The Court stated that exemptions of this nature could be made for parents who filed a written request to this effect.

The parents are being jailed because of their refusal to follow a Court ruling to send their daughters to a school they feel has lower religious standards than they wish for their families.

Monkey Wrench: "Come to Jail at Noon, Not at 5 PM"
On another plane, the Court has apparently thrown a monkey wrench into the plans for the giant demonstrations of today, by ordering the parents to report to the Russian Compound jail in Jerusalem by noon today. The protest is scheduled for 1:30 PM, and is to end four hours later with a parade of protestors escorting the parents to prison.

Hareidi-religious sources emphasize that the issue is not one of ethnic discrimination, but rather a question of religious observance. “If there is discrimination against Sephardim,” said hareidi spokesman Dudi Zilbershlag, “it has nothing to do with the city of Emanuel. The school there is divided along religious lines, and even the parents in the ‘general’ stream want this separation to continue.”

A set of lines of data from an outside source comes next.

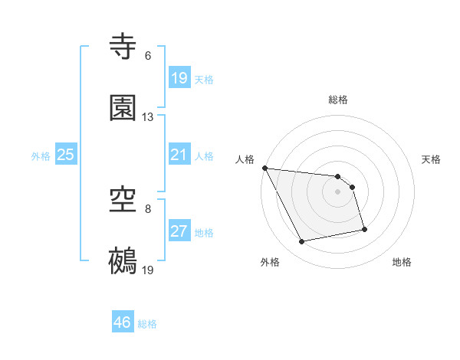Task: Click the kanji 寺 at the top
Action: (123, 47)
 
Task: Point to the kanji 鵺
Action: (123, 260)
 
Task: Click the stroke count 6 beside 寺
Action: (148, 56)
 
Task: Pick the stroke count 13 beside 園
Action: (148, 117)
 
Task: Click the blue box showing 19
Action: (179, 78)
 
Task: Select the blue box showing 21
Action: (179, 155)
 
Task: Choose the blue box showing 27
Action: (179, 231)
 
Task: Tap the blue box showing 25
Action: (65, 155)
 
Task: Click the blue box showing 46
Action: (122, 322)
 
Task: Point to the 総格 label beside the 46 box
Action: (148, 324)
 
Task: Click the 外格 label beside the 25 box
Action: (41, 155)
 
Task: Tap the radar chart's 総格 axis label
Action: (338, 100)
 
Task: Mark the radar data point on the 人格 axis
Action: (264, 168)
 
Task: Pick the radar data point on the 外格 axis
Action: (302, 242)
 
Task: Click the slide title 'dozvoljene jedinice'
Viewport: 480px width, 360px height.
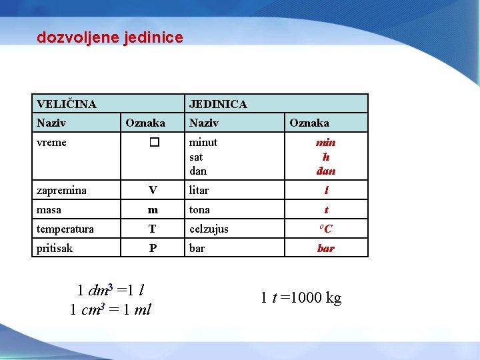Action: click(x=109, y=38)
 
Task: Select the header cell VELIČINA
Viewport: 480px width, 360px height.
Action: click(x=67, y=104)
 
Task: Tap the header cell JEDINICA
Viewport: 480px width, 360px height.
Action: click(x=218, y=104)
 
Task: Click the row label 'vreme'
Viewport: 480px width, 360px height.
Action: click(x=52, y=143)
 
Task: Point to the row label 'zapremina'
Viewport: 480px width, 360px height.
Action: click(x=62, y=191)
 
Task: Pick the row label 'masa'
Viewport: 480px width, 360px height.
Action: click(x=49, y=210)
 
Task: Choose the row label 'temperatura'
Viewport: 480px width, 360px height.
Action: click(x=65, y=229)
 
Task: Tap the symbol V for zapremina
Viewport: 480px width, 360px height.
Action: click(x=153, y=191)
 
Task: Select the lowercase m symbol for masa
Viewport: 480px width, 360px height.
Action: click(x=153, y=210)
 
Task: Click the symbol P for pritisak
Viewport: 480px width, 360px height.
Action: click(x=153, y=249)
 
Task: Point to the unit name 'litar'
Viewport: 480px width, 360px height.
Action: click(x=199, y=191)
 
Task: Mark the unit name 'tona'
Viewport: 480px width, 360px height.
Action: click(x=199, y=210)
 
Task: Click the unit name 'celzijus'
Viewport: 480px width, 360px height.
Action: click(x=209, y=229)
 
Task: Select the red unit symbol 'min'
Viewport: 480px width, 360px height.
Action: click(x=326, y=143)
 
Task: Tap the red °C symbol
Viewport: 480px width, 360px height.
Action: click(x=326, y=229)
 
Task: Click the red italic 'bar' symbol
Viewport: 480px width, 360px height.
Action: click(x=326, y=249)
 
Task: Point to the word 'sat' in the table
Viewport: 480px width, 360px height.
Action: click(x=196, y=157)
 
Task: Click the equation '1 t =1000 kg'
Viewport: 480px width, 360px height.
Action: click(x=301, y=298)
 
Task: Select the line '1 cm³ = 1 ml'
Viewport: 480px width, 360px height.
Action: click(x=111, y=310)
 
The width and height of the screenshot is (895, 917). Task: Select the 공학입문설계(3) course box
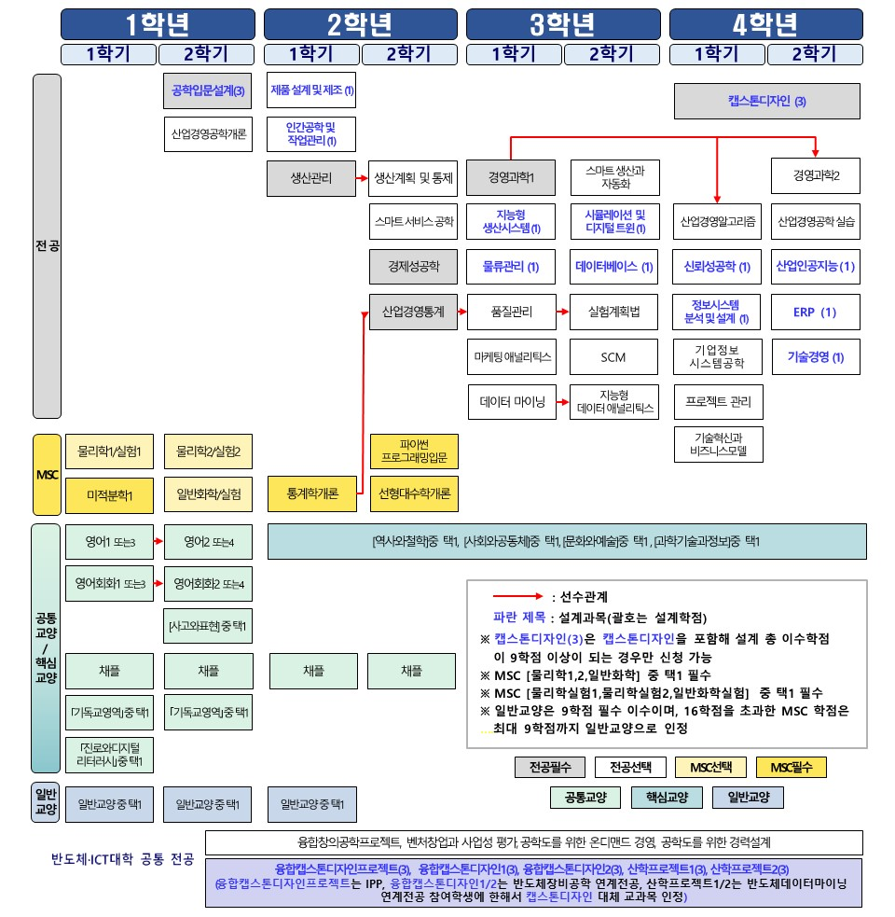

“The Supreme Court has distanced itself from various population sectors," Zilbershlag said, "which itself casts a shadow over the rule of law. The giant hareidi protest against the Supreme Court a few years ago [helped in that] the hareidim are no longer viewed as an enemy of the Court - but other sectors, such as the settlers, the bereaved families, and many others, no longer have any confidence in the Court. When a body of this nature loses its trust, this is [a problem].”

Others have asked: "What's next? A court ruling that boys and girls must study in the same classes?"

Hareidi protests are expected not only in several places in Jerusalem, but also in Bnei Brak and other hareidi centers around the country.

President Shimon Peres is meeting with Deputy Education Minister Meir Porush of the hareidi-religious United Torah Judaism party in an attempt to reach a compromise.